EXERCISE SET:
- a) In the article on cannabis and mental health, how many teenagers were included in the cross-sectional study by researchers from Columbia University and two other New York institutions?
- b) Summarize the article on cannabis and mental health in two sentences.
- c) Decide whether each statement agrees with the article on cannabis and mental health, answering yes or no and quoting the deciding words from the article: (i) The Danish study was carried out together with the U.S. National Institutes of Health. (ii) The teenager study found higher risk of adverse psychosocial effects only among teens diagnosed with cannabis use disorder. (iii) The Danish study drew on data from about 7 million adults.

DOCUMENT EXCERPT:
__________________________________________________

Studies Linking Cannabis and Mental Health Issues Are Alarming
One of our responsibilities as a behavioral health consulting firm is to look at study data and its relationship to how we can help our clients provide better services. To that end, we have been analyzing data that might establish a link between excessive cannabis use and mental health. The data is alarming.
Several recently published studies show a measurable link between cannabis use disorder (CUD) and a number of mental illnesses, including schizophrenia. Not surprising is the fact that the data points to greater risks among younger people and males under the age of 30.
With cannabis becoming socially normalized in recent years, could we be headed for a mental health disaster 10 or 20 years from now? Unfortunately, this is the fear as for now, the study data offers serious cause for concern.
CUD and Schizophrenia
One of the studies was conducted by Danish researchers in concert with the U.S. National Institutes of Health. The study included data from some 7 million adult men and women followed in Denmark over the course of multiple decades. This was by no means a small-scale study.
Among the study’s findings was a strong and alarming link between CUD and schizophrenia in young men between the ages of 21 and 30. Data from the study seems to indicate that upwards of 20% of all schizophrenia cases in that particular demographic “might be prevented by averting CUD.”
It is important to note that the study considered data collected from 1972 to 2021. So not only was it a large-scale study looking at millions of subjects, but it also covered a span of 40 years. The significance of this study should not be dismissed.
Cannabis and Teenagers
The behavioral health community has long suspected a link between teenage cannabis use and future psychiatric disorders. Yet another recent study provides evidence as such. Researchers from Columbia University and two other New York institutions conducted a cross-sectional study of more than 68,000 teenagers in the hopes of understanding how cannabis consumption affected their mental health.
Forming a basis for their study was a growing misunderstanding among teenagers that cannabis is not harmful. However, previous studies have demonstrated that teenagers with CUD are at greater risk of developing mental health issues. Did the Columbia University study reach the same conclusion? Not quite.
Based on their data, researchers say that teen cannabis users are more likely to experience adverse psychosocial events as a result. But interestingly, teenagers do not have to be diagnosed with CUD to be exposed to greater risk. The researchers found that teens demonstrating non-disordered cannabis was four times more common than CUD-diagnosed teenagers. Yet both groups showed a similar higher risk of adverse psychosocial effects.
A Genuine Medical Concern
Unfortunately, the issue of medical and recreational cannabis use has been framed in politics for the last 20 years. We have debated the issue on the grounds of personal freedom. In the meantime, we have neglected to thoroughly vet cannabis as a potential medical hazard.
A growing body of evidence demonstrates a genuine medical concern. If the evidence we have to date proves accurate decades from now, America could very well be facing a serious mental health crisis unlike anything we have ever experienced. Perhaps it is time to get serious about the science behind cannabis’ effect on the human brain.
In our role as a behavioral health consulting firm, we are hearing more questions than answers about cannabis’ link to mental health problems. What we need now are concrete answers. The evidence we currently have does not paint a very good picture, so we need those answers sooner rather than later.

__________________________________________________

SOURCE MATERIAL:
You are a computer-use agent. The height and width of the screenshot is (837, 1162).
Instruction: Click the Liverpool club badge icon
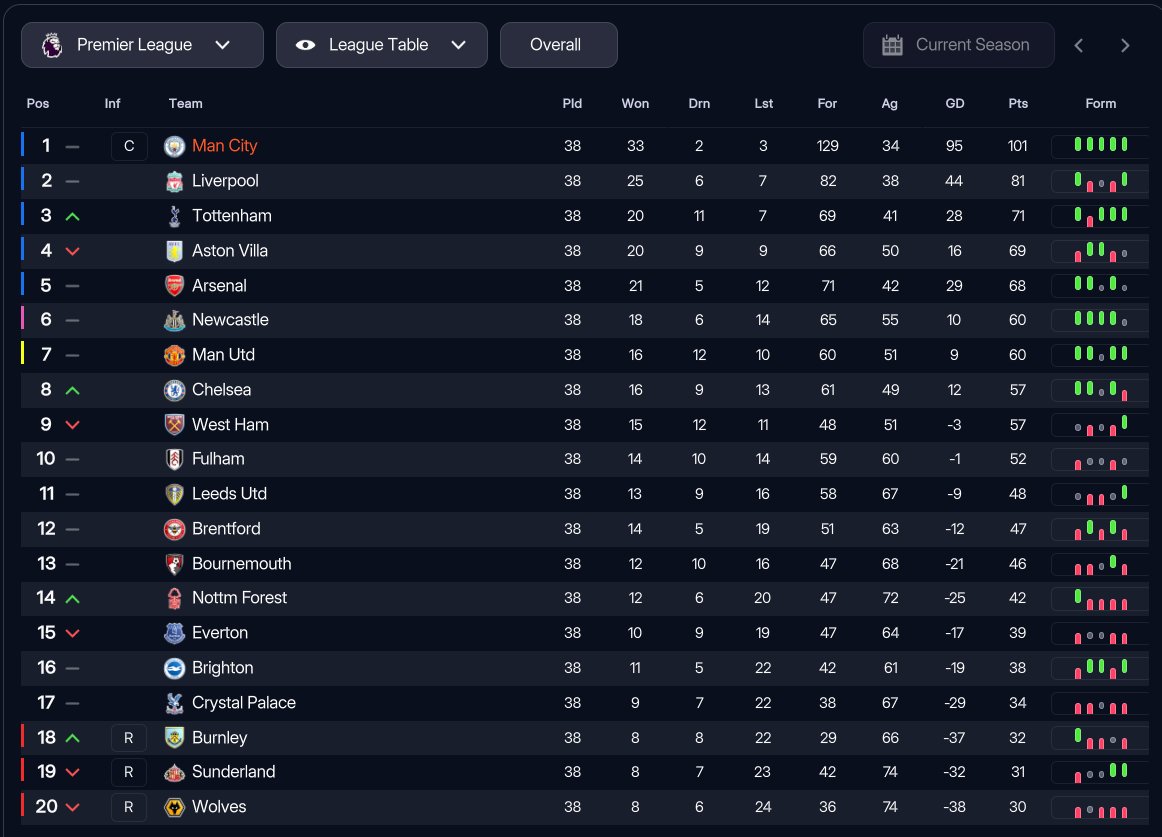175,181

__________________________________________________

ANSWERS BELOW:
- a) More than 68,000 teenagers.

- b) A behavioral health consulting firm reports that several recent studies show a measurable link between cannabis use disorder and mental illnesses such as schizophrenia, with greater risks among younger people and males under 30. A large Danish study and a study of teenagers by Columbia University and other New York researchers add to this evidence, and the firm argues that cannabis has been debated as a political issue rather than vetted as a medical hazard and that concrete answers are needed soon.

- c)
(i) Yes: "conducted by Danish researchers in concert with the U.S. National Institutes of Health."
(ii) No: "teenagers do not have to be diagnosed with CUD to be exposed to greater risk."
(iii) Yes: "The study included data from some 7 million adult men and women"